🇬🇧 What is a creative director for? - Cool Haunted by nss magazine
The creative crisis of fashion houses amid fear, markets at risk, and lost identity.
What struck most about this past Milan Fashion Week was sadness. A black suit reaching mid-calf is all that Maria Grazia Chiuri’s new Fendi left us; Kate Moss in the Gucci G-string, designed by Tom Ford in 1997, is the only novelty Demna brought to the Maison for his first show in Milan.
Against the backdrop of escalating conflicts in the Middle East, all-black outfits, somber atmospheres, and a halo of nostalgia transformed the shows from marvelous spectacles into dramatic performances. While the aesthetic gloom of luxury reflects the low expectations of contemporary society - trapped in a poignant, repetitive cycle seeking comfort in the grandeur of the past - it simultaneously deprives the fashion industry of its most important value: creativity.

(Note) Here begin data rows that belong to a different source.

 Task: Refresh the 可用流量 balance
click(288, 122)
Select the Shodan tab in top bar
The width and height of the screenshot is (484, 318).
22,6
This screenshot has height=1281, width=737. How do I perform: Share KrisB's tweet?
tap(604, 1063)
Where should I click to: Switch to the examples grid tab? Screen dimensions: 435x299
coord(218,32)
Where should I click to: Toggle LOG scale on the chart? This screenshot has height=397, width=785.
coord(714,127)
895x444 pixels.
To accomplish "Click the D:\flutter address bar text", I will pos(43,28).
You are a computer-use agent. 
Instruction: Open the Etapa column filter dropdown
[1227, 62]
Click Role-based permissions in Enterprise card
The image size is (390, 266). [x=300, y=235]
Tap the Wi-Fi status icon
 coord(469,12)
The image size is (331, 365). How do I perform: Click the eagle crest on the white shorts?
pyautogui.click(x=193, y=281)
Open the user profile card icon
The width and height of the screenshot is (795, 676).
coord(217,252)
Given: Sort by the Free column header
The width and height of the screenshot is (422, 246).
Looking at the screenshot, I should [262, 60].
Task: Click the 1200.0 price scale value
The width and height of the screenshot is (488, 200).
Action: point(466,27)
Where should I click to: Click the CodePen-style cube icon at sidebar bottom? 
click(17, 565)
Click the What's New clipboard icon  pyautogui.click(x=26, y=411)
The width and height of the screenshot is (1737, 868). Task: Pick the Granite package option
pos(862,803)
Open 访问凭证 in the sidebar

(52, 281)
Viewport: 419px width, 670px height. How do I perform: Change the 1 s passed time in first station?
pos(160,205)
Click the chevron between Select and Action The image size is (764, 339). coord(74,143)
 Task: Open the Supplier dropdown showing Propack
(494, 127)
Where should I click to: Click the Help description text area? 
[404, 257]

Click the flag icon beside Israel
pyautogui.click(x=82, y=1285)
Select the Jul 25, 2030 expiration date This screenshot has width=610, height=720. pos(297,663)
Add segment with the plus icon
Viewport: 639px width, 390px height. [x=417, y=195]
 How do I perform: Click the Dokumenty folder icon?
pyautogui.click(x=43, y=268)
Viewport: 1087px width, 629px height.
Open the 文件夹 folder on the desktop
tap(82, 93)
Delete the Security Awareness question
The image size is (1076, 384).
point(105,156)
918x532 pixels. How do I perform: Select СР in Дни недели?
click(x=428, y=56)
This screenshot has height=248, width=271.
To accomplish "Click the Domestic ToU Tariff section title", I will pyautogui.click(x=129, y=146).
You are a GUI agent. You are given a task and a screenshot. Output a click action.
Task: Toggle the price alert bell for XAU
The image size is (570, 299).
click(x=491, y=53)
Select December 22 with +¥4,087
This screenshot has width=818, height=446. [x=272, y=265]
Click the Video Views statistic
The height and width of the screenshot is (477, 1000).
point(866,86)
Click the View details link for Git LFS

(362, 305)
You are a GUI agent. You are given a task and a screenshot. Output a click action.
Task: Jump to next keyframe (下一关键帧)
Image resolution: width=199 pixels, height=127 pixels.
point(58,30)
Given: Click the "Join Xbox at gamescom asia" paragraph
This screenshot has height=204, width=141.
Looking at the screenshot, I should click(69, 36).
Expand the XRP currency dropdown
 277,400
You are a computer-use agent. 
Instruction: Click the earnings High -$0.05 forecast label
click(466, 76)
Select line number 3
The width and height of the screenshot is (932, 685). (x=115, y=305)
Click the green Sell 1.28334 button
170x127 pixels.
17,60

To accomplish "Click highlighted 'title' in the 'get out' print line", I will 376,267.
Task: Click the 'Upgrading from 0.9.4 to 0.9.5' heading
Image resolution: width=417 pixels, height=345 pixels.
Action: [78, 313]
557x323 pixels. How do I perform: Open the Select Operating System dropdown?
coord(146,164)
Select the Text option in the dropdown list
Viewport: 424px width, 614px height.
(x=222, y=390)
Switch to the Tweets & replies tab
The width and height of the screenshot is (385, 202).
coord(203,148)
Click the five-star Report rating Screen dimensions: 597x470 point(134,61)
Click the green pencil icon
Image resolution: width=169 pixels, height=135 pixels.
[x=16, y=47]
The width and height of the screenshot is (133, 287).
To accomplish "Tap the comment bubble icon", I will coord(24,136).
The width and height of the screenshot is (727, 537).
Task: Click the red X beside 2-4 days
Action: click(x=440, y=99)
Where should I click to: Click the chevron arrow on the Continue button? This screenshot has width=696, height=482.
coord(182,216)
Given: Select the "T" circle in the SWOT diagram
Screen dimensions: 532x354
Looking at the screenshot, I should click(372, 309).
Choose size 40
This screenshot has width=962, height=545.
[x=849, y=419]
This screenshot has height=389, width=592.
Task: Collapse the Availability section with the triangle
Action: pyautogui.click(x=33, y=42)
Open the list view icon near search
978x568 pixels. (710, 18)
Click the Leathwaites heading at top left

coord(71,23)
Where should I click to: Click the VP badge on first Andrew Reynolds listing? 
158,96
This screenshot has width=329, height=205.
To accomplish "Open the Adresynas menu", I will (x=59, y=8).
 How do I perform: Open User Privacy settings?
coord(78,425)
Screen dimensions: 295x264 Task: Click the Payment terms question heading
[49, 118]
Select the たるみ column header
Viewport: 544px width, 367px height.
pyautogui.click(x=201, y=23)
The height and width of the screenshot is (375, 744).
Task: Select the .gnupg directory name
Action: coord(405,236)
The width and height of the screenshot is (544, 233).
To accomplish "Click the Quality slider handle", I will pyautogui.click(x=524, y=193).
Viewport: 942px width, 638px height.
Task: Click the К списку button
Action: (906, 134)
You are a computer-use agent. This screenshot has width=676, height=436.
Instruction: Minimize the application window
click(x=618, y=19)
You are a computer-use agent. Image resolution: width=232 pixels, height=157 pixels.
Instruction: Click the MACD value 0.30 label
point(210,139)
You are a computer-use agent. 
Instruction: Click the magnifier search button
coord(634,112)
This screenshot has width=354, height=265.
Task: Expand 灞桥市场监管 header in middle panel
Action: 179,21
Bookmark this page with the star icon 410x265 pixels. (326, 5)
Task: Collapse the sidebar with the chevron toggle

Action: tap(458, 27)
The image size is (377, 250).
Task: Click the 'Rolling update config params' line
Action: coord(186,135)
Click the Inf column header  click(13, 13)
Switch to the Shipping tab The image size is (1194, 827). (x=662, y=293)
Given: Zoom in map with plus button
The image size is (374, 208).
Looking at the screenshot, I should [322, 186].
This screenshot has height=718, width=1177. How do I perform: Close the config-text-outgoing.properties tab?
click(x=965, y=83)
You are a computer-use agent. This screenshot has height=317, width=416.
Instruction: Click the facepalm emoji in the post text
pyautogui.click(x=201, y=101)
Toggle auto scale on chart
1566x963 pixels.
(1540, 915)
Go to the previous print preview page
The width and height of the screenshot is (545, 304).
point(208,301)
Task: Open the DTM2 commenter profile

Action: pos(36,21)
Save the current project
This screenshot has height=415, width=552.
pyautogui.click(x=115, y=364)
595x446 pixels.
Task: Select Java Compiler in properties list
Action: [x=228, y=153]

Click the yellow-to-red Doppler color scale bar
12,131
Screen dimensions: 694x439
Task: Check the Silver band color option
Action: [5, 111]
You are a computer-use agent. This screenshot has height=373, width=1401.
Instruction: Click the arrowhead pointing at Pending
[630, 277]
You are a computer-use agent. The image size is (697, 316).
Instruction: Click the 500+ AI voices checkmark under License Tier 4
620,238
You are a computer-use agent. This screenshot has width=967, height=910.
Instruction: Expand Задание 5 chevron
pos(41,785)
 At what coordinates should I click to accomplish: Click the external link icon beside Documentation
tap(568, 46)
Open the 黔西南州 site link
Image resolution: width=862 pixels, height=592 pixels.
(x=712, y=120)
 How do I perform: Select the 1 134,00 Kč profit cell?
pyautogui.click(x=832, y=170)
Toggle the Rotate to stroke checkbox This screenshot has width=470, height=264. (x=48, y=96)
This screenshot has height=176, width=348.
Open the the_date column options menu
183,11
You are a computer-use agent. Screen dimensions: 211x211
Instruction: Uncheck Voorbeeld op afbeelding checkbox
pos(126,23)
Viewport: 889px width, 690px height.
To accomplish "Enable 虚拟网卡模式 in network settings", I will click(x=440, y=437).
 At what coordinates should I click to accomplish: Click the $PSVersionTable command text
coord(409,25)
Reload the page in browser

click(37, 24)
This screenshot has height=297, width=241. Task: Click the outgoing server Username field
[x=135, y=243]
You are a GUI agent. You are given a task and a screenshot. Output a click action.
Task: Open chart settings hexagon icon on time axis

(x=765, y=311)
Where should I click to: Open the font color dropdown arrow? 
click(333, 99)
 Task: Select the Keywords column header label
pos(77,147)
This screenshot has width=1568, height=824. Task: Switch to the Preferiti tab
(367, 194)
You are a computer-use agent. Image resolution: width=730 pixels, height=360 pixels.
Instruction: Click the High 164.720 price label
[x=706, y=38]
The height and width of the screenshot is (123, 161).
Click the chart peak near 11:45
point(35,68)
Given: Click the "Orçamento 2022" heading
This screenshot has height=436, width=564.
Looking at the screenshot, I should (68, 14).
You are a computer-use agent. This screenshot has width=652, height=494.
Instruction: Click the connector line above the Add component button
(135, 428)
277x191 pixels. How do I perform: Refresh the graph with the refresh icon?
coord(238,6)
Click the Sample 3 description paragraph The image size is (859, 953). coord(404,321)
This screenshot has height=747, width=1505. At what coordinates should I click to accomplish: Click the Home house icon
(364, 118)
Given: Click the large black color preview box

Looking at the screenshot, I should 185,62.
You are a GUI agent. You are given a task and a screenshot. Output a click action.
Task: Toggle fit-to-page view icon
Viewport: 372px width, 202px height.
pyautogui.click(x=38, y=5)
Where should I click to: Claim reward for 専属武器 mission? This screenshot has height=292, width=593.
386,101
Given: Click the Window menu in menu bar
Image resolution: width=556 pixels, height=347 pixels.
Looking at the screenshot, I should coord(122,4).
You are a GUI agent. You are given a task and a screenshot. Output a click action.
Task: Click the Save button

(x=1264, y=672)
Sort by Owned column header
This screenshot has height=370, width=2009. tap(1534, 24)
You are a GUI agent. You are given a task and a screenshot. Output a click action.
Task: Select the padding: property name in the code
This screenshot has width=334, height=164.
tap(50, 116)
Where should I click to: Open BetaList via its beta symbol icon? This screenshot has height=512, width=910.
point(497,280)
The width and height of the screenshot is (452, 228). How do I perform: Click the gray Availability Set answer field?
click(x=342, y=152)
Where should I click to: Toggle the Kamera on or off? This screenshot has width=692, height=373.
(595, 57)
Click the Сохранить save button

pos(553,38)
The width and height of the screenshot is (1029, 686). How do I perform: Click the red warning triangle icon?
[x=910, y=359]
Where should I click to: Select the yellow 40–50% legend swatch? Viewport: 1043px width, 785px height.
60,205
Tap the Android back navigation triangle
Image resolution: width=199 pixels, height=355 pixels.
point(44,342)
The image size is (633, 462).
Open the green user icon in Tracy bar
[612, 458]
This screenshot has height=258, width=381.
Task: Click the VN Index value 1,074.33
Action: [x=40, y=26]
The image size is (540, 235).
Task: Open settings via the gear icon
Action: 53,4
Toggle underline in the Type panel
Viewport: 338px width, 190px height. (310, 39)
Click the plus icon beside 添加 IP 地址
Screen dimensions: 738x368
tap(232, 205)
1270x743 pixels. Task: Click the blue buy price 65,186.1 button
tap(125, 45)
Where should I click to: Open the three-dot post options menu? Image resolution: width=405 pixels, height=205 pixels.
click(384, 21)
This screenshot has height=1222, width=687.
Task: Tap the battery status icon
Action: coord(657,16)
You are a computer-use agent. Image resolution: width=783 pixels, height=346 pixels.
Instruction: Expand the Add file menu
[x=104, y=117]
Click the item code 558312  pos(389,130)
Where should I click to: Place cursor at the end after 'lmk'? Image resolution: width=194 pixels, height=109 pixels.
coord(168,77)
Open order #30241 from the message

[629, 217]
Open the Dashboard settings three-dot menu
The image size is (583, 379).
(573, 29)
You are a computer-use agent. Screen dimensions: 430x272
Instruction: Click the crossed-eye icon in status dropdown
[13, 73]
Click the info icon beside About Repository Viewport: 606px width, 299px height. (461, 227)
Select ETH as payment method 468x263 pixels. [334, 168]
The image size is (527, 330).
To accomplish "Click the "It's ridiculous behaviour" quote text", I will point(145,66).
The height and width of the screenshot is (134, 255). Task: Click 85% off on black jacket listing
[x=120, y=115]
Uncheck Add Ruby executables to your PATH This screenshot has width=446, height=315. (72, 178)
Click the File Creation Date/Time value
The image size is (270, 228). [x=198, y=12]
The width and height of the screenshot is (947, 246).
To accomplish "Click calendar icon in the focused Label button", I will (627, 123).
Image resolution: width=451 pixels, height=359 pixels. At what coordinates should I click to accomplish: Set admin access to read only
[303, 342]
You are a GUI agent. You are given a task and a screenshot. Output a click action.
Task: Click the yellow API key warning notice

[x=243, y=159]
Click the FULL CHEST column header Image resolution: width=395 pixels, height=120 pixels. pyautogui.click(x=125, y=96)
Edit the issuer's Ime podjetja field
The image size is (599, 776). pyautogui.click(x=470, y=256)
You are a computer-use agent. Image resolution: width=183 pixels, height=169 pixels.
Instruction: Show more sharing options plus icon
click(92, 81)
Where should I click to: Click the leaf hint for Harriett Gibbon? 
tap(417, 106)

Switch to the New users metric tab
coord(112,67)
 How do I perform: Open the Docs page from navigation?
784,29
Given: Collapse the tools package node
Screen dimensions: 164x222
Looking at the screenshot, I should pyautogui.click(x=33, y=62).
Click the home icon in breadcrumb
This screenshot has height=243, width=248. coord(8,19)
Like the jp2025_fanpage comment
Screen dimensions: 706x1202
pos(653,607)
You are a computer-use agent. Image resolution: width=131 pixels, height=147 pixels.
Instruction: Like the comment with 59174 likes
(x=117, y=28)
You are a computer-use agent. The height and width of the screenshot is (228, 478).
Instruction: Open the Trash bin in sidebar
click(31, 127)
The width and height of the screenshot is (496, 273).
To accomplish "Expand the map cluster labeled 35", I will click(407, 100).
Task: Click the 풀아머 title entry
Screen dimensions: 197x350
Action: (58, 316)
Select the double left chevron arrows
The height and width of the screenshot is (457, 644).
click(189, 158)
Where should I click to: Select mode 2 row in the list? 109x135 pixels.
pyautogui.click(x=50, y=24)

Of course, it is difficult to dream in a broken world, yet the attempts by fashion houses and creative directors to bring current events to the runway seem driven less by a desire to comment on them than by the aim of exploiting them to keep selling. After all, luxury has, in this war, a single, sad concern: the shrinking of active markets in cities like Dubai, Riyadh, and Doha. And if fashion can only bring to the runway what it experiences firsthand, then today all luxury can convey is the fear of being forgotten.
Meanwhile, the identity of historic brands is crumbling, crushed by commercial demands, the pressures exerted by luxury executives on new creative directors, and perhaps by the latter’s fear of going unappreciated. Fendi, Dolce&Gabbana, and even Gucci have retreated into all-black looks, a lack of artistic risks, and the revival of past designs, disguised as careful archival research.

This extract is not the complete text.